Hey we’re all for Mountain View, Menlo Park and Palo Alto taking responsibility for housing their tech workers. There’s tons of land for adding supply that will help to slow displacement from San Francisco’s neighborhoods. Go nuts!
Cohen, a real estate investor, told the audience that Governor Brown shouldn’t have dissolved California’s Redevelopment Agencies because those entities could provide capital for development even in economic downturns, thereby smoothing out the ups and downs of the market.
Wait a second, did we hear right? Ups and downs? Does that mean that sometimes the pace of market rate development slows down or stops? Does that mean that market rate developers have a hard time finding investors and lenders in a declining market? So if the City builds its mega-towers, and housing prices start to go down because of the flood of supply or macro issues beyond our control, housing production will grind to a halt? But what about all the middle income people who were supposed to be saved by flooding the market?
What SF BARF can’t stomach are some fundamental truths about housing and activism in San Francisco.
The first is that much of the activism hasn’t been to stop new housing, but to hold developers and policy makers accountable to the needs of people who live or work in this City who can’t afford market rate housing. Prices for housing in these new developments are constantly hitting new heights that are only “affordable” for people earning 150% of the area’s median income (AMI) and above.
Considering the definition of “median” is that half the people earn more and half earn less, this means most of us can’t afford any of the new housing that’s coming on the market, except the precious few “inclusionary” or “below market rate” units they’re required to put in.

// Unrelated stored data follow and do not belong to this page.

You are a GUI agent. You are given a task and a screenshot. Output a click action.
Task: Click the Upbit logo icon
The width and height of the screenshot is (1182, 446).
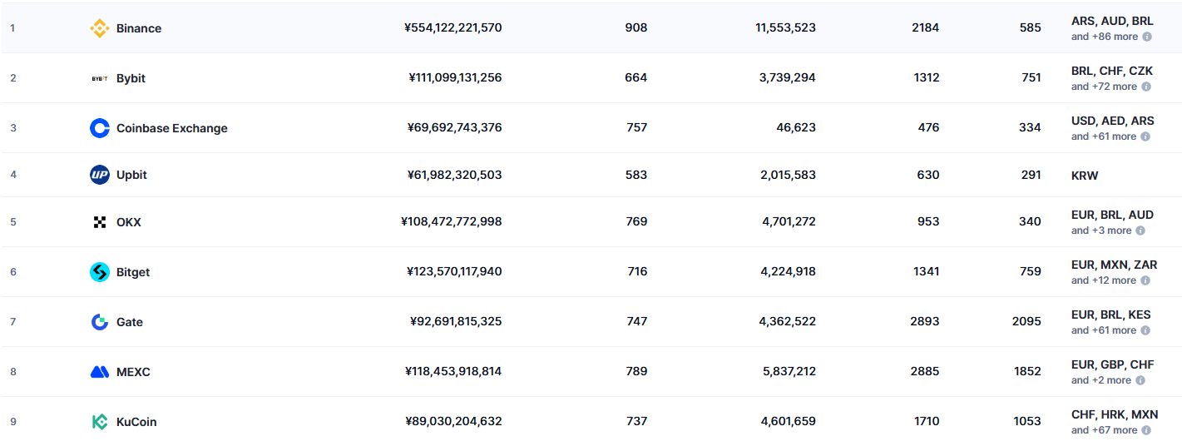click(99, 175)
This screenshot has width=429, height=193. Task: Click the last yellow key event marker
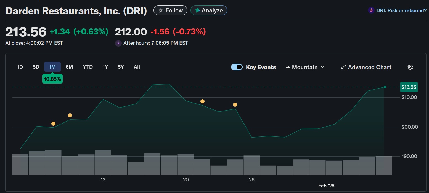click(235, 104)
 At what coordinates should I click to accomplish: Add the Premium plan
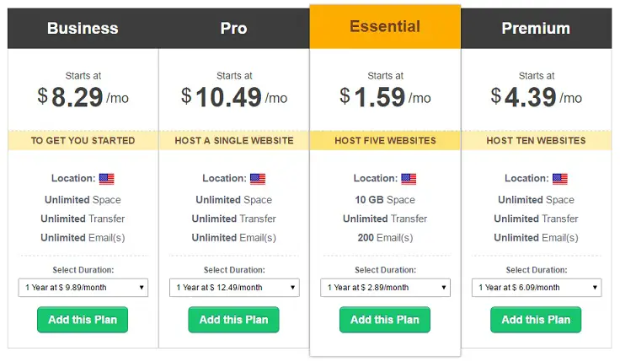536,320
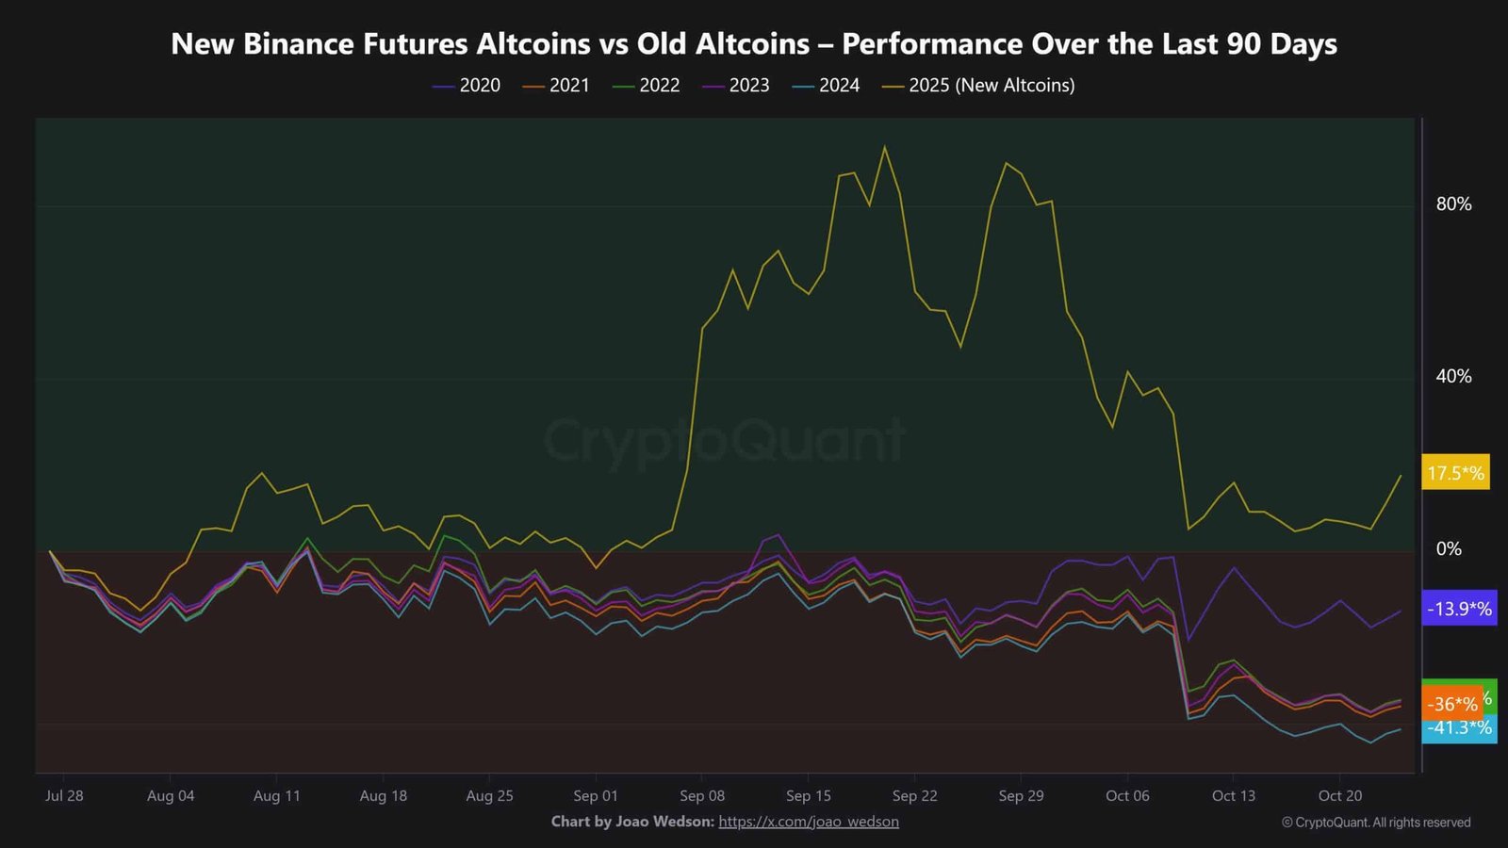1508x848 pixels.
Task: Select the Oct 13 date tick
Action: coord(1234,796)
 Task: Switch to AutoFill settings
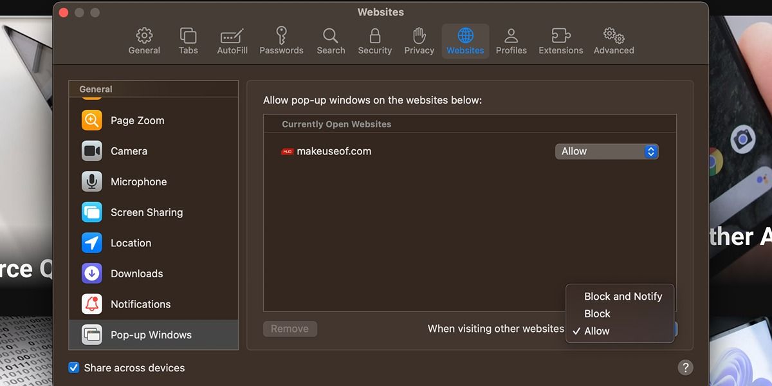point(232,40)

Just to put in perspective how many San Franciscans are being pushed out of the market right now, more than 10,000 adults or families signed up for the Housing Authority’s wait list over a six-day period in January 2015. These people will be added to the existing wait list of over 7,000 people. Only about 200 of those families will be housed this Spring. Tell those people on the list that the solution is more luxury housing
The second thing SF-BARF needs to know is that the City has housing production goals that are established by income level based on meeting the housing needs of various sectors of our workforce. The problem is that the City and supply-side proponents expect that developers out of the kindness of their hearts won't all go for the highest end of the market. But of course, tried and true capitalists will always follow the money.
The Planning Department presents a quarterly report to the Board of Supervisors to show our progress toward meeting these production goals. We are overproducing at the top end of the market and we are desperately under-producing for low and middle incomes.
There is no example of an unregulated housing market that provides housing affordable to everyone at all income levels. People in San Francisco aren’t against change or progress. What San Franciscans are concerned about is who is being left out.
We need affordable housing for seniors, families, working people, people with disabilities. The market will not provide for these sectors unless it’s forced to. There used to be a progressive role of government in creating and funding programs that prioritized construction of affordable housing. A succession of Presidents and Governors have all but eliminated these programs. The market saw to it that they didn’t have any competition from the government and nonprofit sectors.
Until we understand that the free market has no incentive to provide for all people, and that we need to make affordable housing the top policy priority, we will all lose.